Originally Posted by xrox
No, generally this is actually called instrument resolution (along with the inclusion of instrument noise). And just because an instrument has low resolution does not mean it has low precision (snell eye chart is a great example).
Yes it does. An eye chart with more character lines in between 20/20 and 20/15 would be more precise not because of better repeatability, but because of more graduations between the previous graduations.
Like I said, 1.012, 1.013, and 1.011 are more precise for measurement of a quantity than 1, 1, and 1. According to you, the second data set is more precise. I've got a plethora of physics books with explanations on measurement precision vs accuracy that agree. It also happens to be the first lesson I teach to my grade 11 physics class every semester before we do a lab (although that doesn't mean I'm right).
You can call it 'resolution' if you want...it works. Nevertheless, the number of sig. figs in a measurement is a factor in 'precision' as well as reproducibility.
Regarding the ruler example I concede that the numerical precision is better on the mm ruler according to the "other" definition.
Then you also concede that precision is not mere reproducibility if the other definition has any validity.
If I asked you to hand me the more precise ruler...most would accept that as a valid identifier of the ruler with the smaller graduation marks.
Anyway its now down to semantics...you say 'resolution'...I say 'precision' ...but we are talking about the same statistical aspect of the data set.
IMO High precision, low resolution
The problem here is that I can't fathom anyone referring to an instrument with the largest gradations...or low resolution...as 'high precision' merely because you artificially eliminate data variances via rounding.
Who would argue that the odometer in your car is more precise than a tape measure?
Now using the numerical term "precise" I would say that the 20/x measurement is not very precise?
Think of it this way: A chart with 20/20, 20/19, 20/18, 20/17, 20/16, 20/15 lines has more precision because we have added another significant digit. If you round the value to the old scale of either 20/20 or 20/15 then you will find that the reproducibility of the un-rounded data set is not diminished by the improved graduations.
So if a patient scores 20/18, 20/17, and 20/18 on the improved chart, we can round to 20/20, 20/20, and 20/20 and see that we have not lost any previous repeatability. The new data set is just as precise as the old one with the same sig. figs. It is more precise than the old one when we add the extra sig fig.
Its like the typical throwing darts on a target example. If we put large segments on the board then a shooter can claim he hit target X 5 times...very precise. If we further subdivide target X then and the shooter now hits the subdivisions of X then would it make any sense to say that the shooter has less precision than before? He still hit target X every time...he just can't hit the same division of X every time. The additional segments give us more information on where he actually hits on target X...and therefore make our target measurement more precise (higher resolution works too).

....

List of tasks |
**a)** In the forum thread on precision, which two measuring devices does one question ask readers to compare for precision?
**b)** Reproduce the forum thread on precision word for word, starting at "You can call" and ending at "smaller graduation marks.".

Data segment |
....

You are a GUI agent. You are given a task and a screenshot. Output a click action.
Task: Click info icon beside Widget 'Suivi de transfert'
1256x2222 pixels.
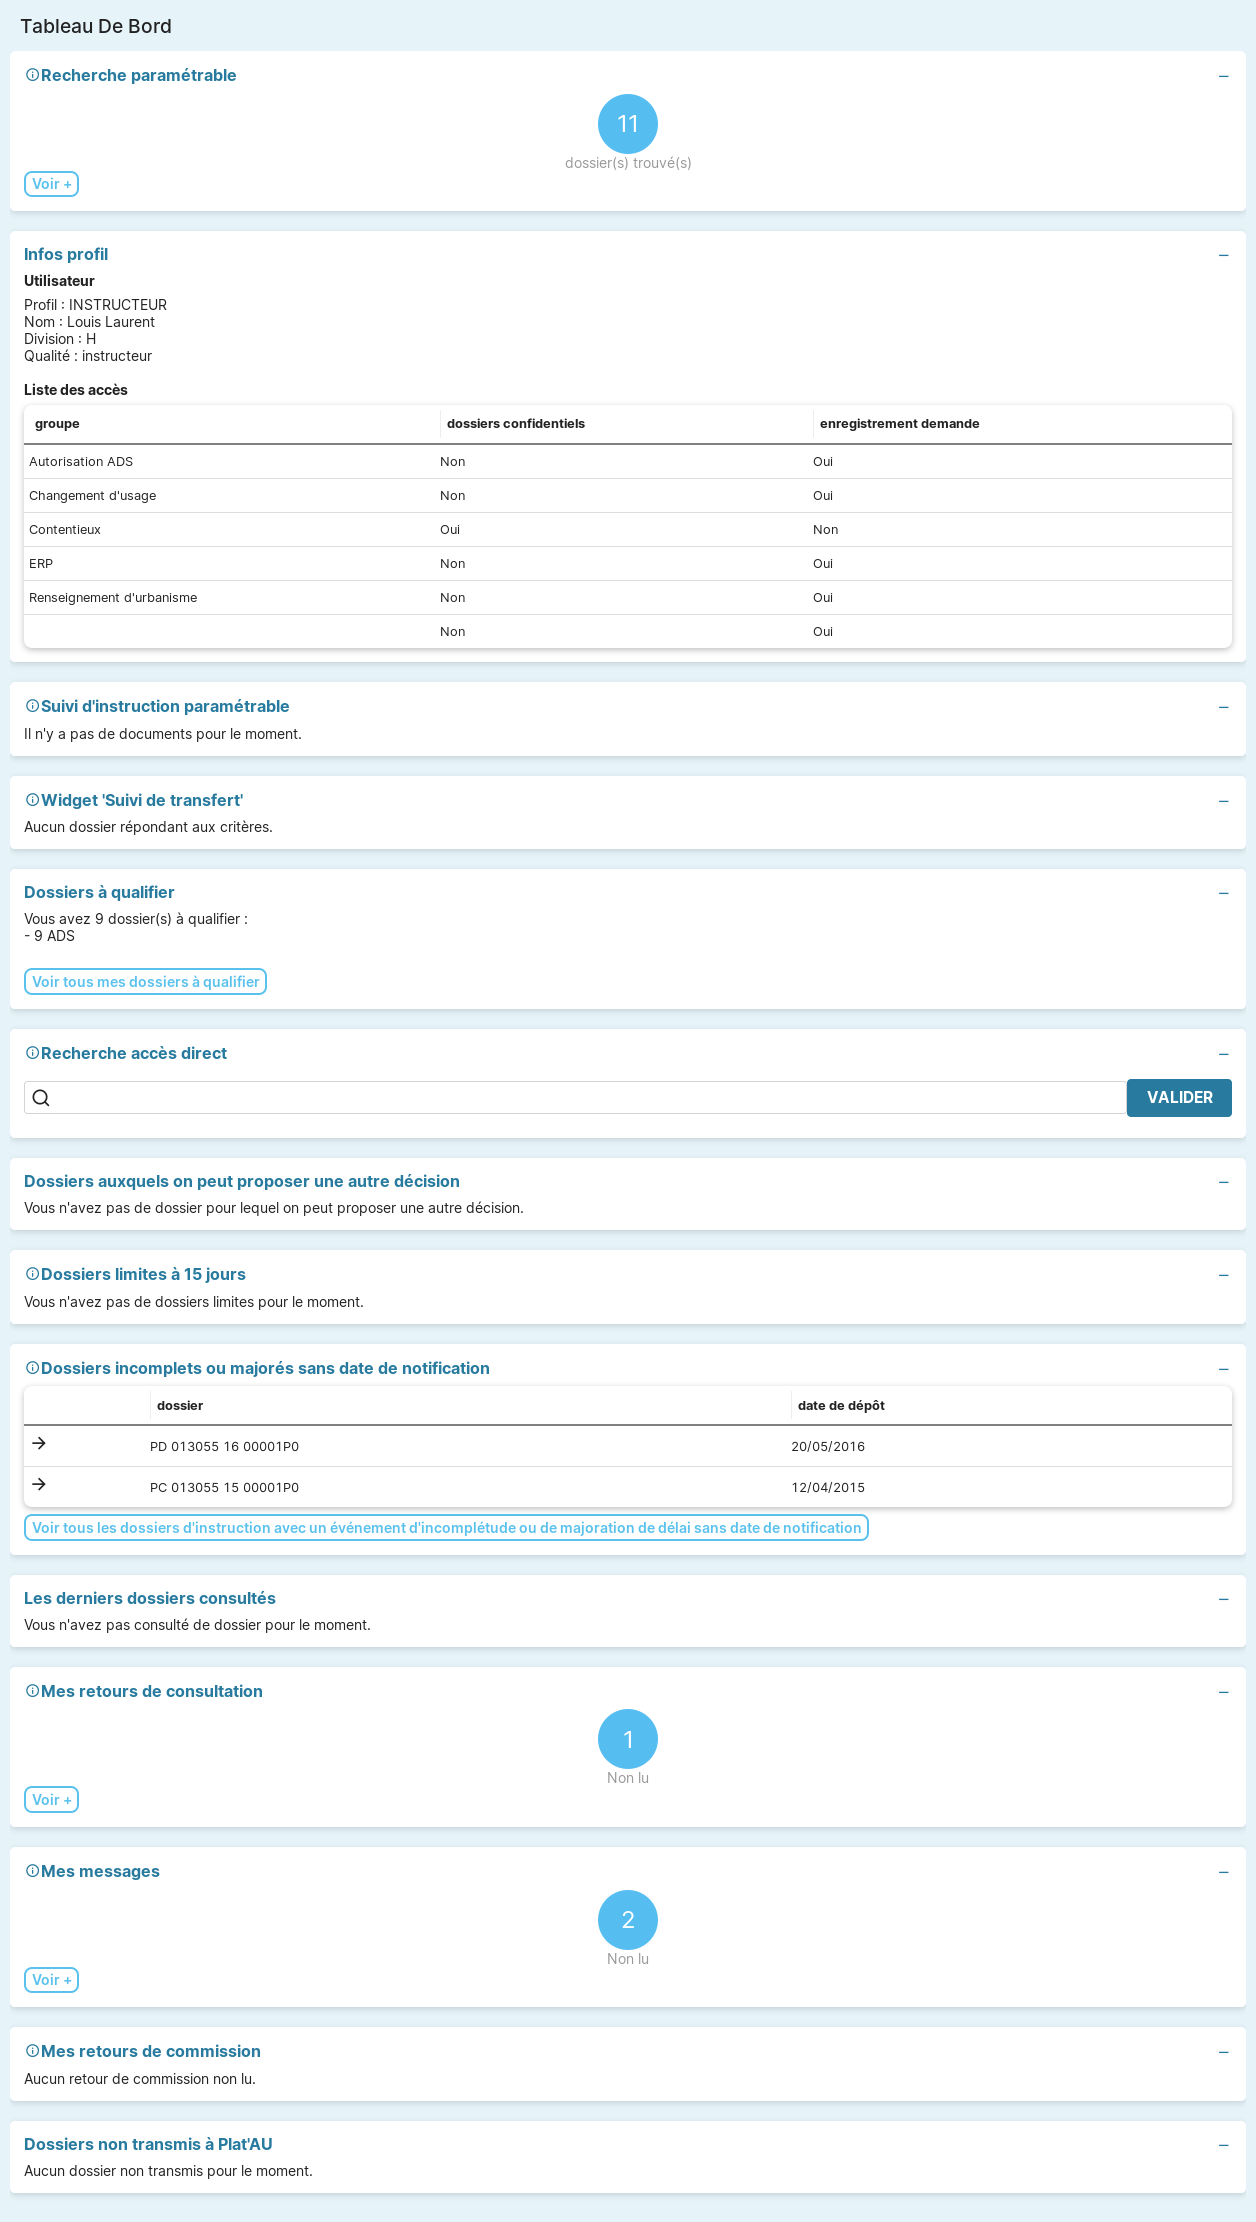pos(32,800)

....

Task-by-task solutions |
**a)** The odometer in your car and a tape measure.

**b)**
You can call it 'resolution' if you want...it works. Nevertheless, the number of sig. figs in a measurement is a factor in 'precision' as well as reproducibility.
Regarding the ruler example I concede that the numerical precision is better on the mm ruler according to the "other" definition.
Then you also concede that precision is not mere reproducibility if the other definition has any validity.
If I asked you to hand me the more precise ruler...most would accept that as a valid identifier of the ruler with the smaller graduation marks.